The argument that the will gives to the testamentary trustee the control of the trust estate, including the interests in the lot in litigation, as well as the control of its investment is unavailing. That she did not have the power of selling the lot under the terms of the will was the point decided in the former appeal. Therefore its sale, if sold at all during the infancy of the contingent remaindermen, must be under and by virtue of section 491, supra. The court can not exercise the jurisdiction conferred by that section, except it be done in the manner directed by the section. Consent of parties can not confer, nor can it dispense with conditions of, jurisdiction of the subject-matter. Rodman’s will did not provide that the testamentary trustee could sell the lot, nor did it give her the right to reinvest its proceeds if sold by the court.
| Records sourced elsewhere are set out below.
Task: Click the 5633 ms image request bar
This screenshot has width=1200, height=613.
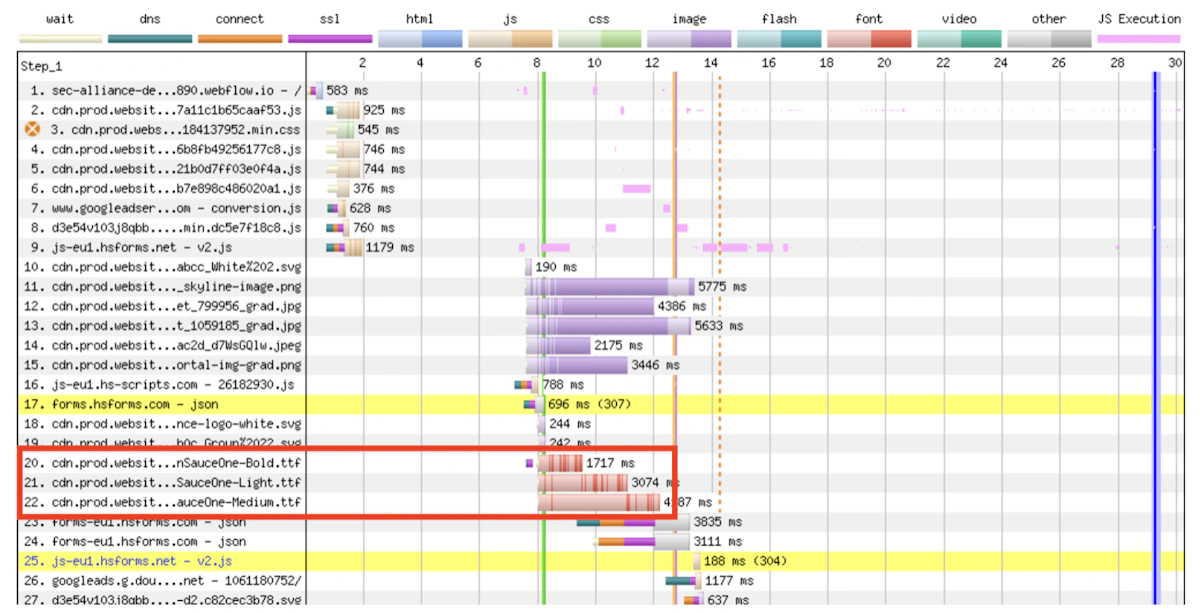Action: coord(608,326)
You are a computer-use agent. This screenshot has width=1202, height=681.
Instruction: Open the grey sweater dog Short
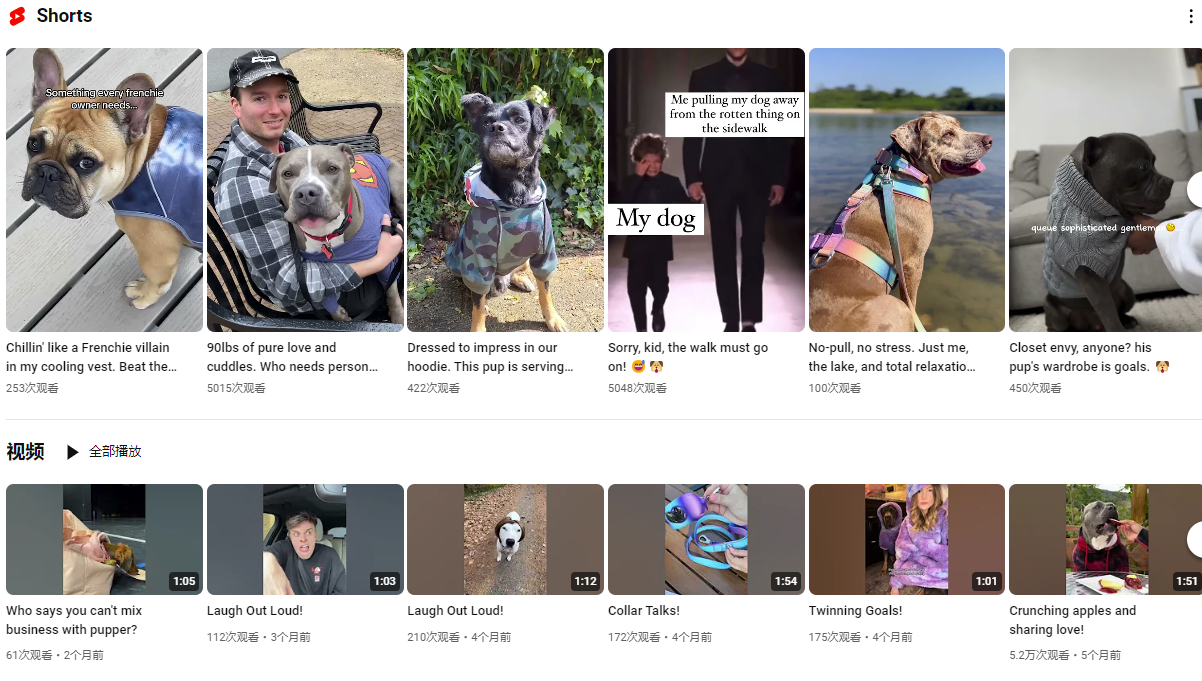pos(1105,190)
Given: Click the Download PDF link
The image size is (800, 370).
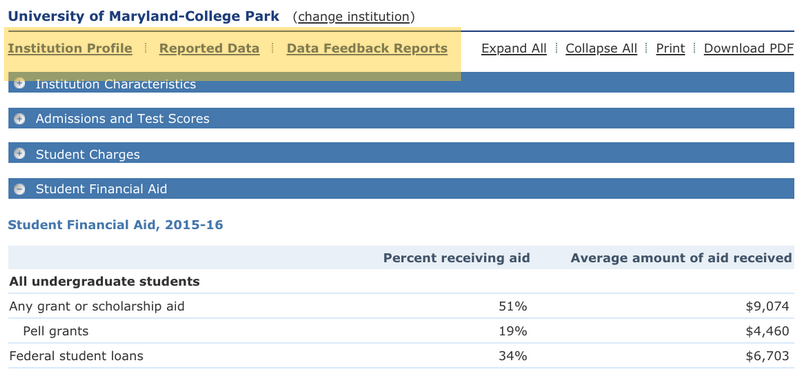Looking at the screenshot, I should (748, 48).
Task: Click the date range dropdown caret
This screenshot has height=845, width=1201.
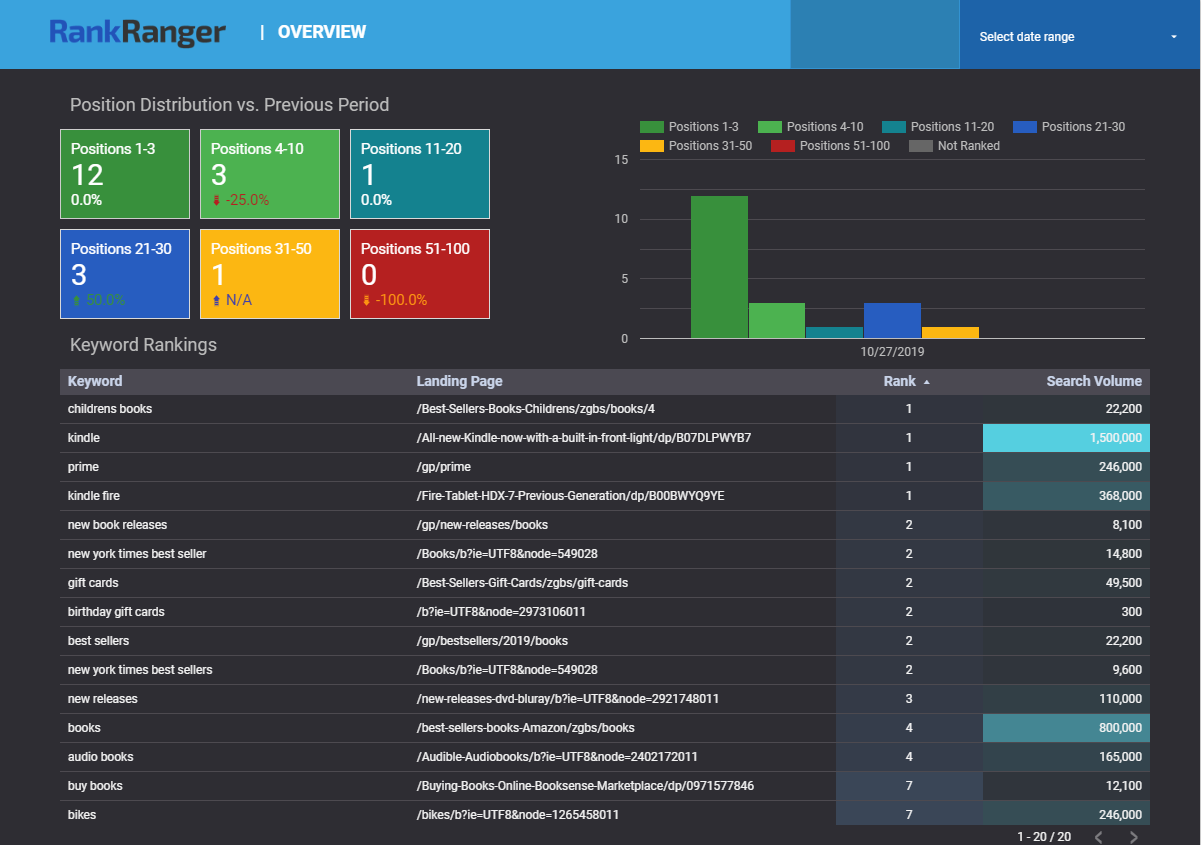Action: [x=1173, y=37]
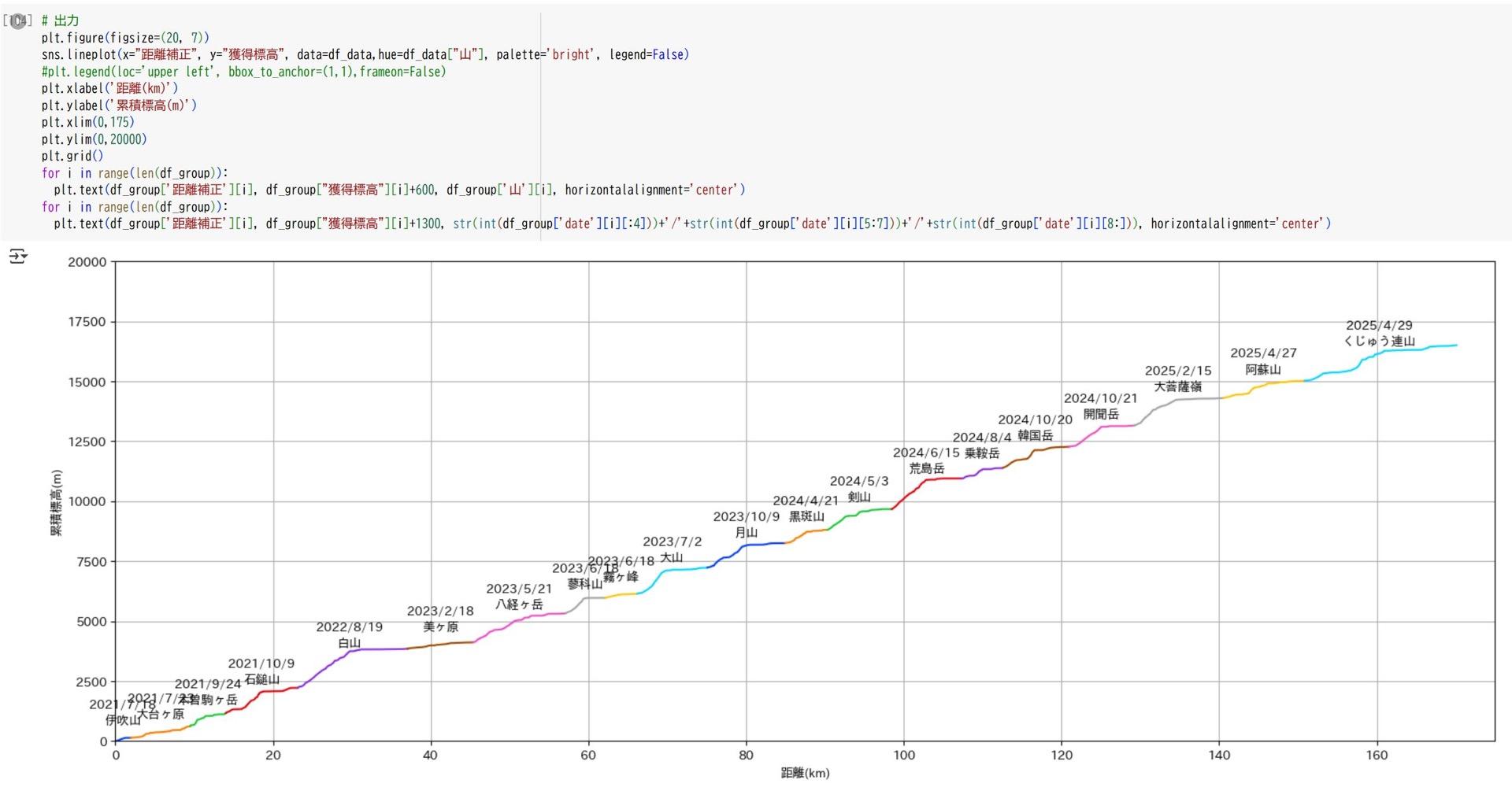Click the 月山 label on the chart

746,533
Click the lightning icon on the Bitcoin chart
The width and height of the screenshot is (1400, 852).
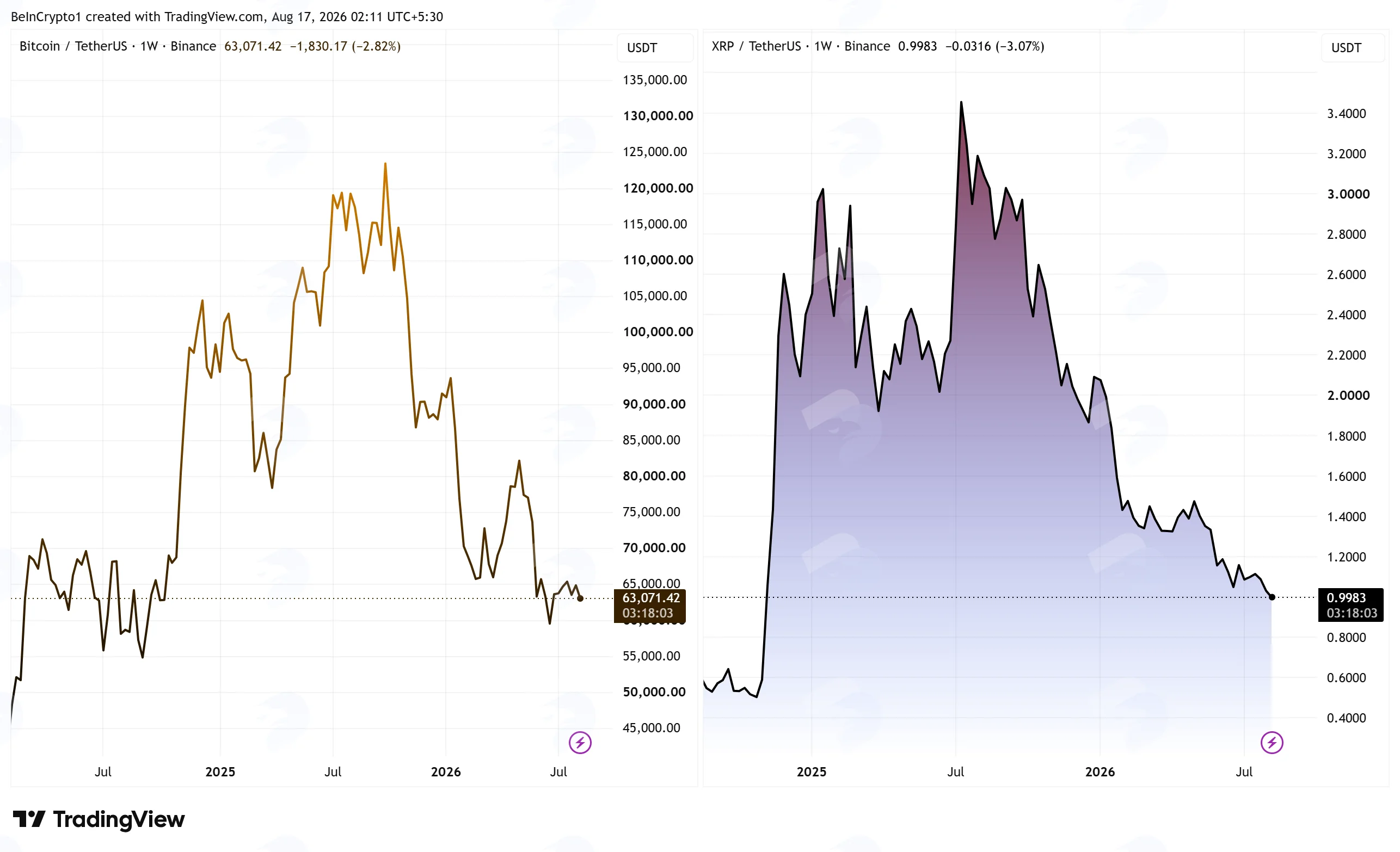pyautogui.click(x=580, y=743)
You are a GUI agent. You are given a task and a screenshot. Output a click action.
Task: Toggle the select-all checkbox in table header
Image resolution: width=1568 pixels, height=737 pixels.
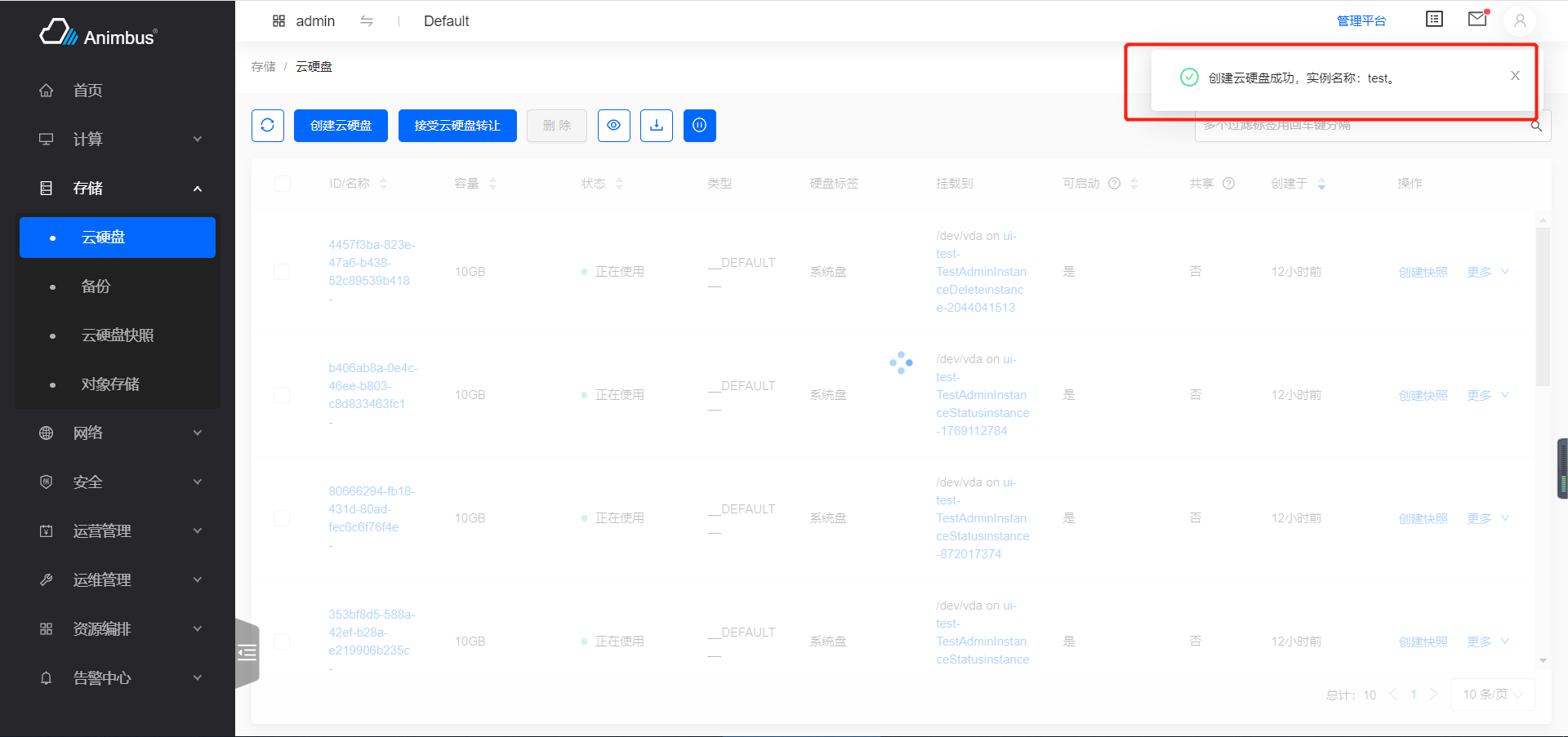[x=283, y=184]
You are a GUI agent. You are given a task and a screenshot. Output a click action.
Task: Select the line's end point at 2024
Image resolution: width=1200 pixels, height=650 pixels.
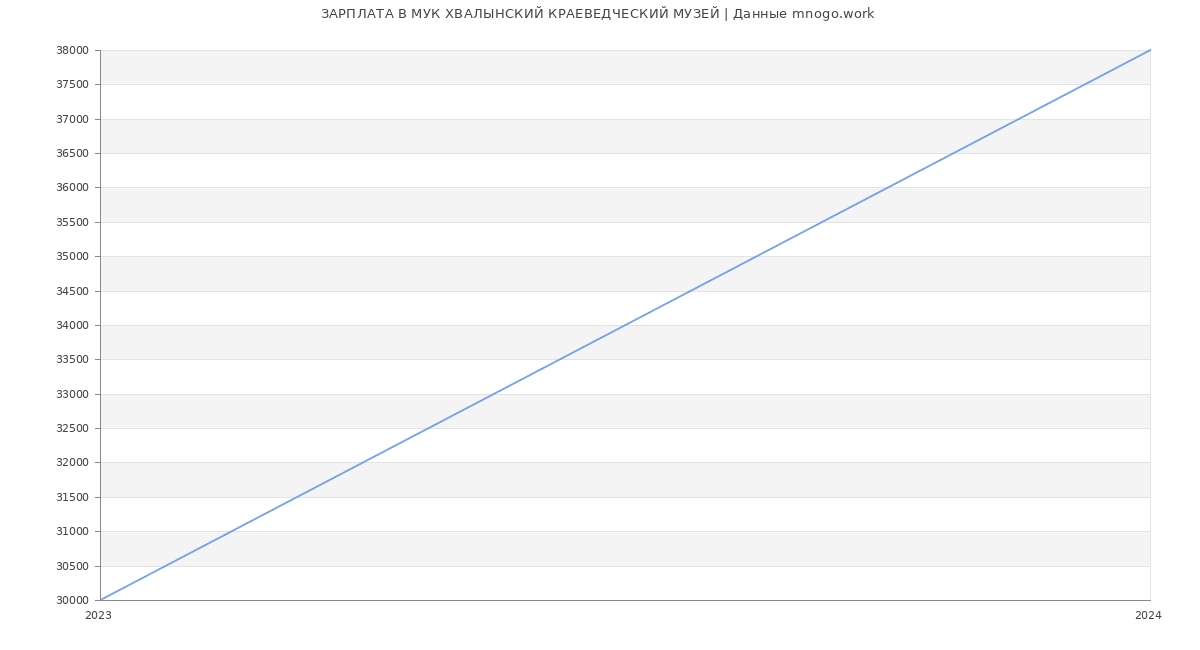pos(1150,50)
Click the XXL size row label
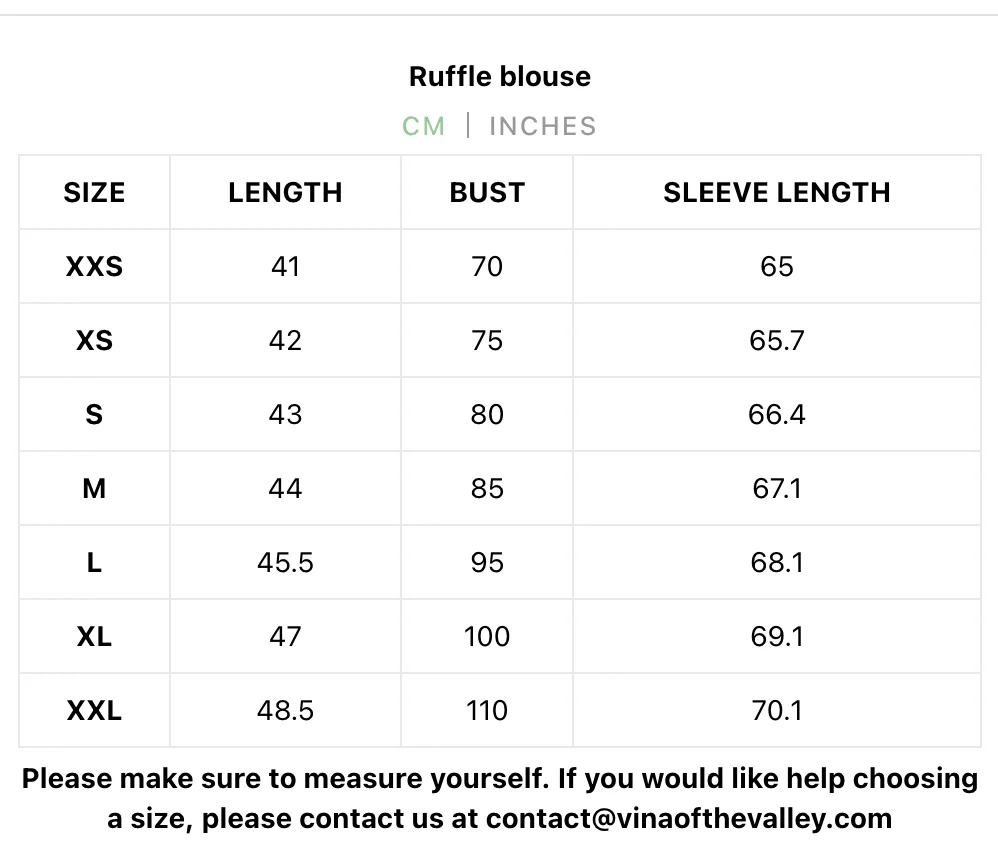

So far as the trust over that property applied, it did not go beyond the control of it and the custody of the title. Her authority in investing trust, funds given by the will was over the other trust property devised. The testator does not appear to have contemplated its sale for reinvestment of the proceeds in more profitable property. While the testator might have given his executors or the trustee authority to sell the lot and reinvest its proceeds without resort to any court, leaving the whole matter to the wisdom and diseretion of the persons so selected, yet he did not do it. Upon that point the will is silent. The statutory authority is therefore the only authority for the sale.

This suit is brought hy one of the owners of the particular estate, and all the other owners are parties. It is not necessary, under section 191, that the guardian of the infant owner should be the party plaintiff, as is required under other conditions.

But for the reasons indicated, the judgment is.reversed, and the cause remanded for proceedings consistent herewith.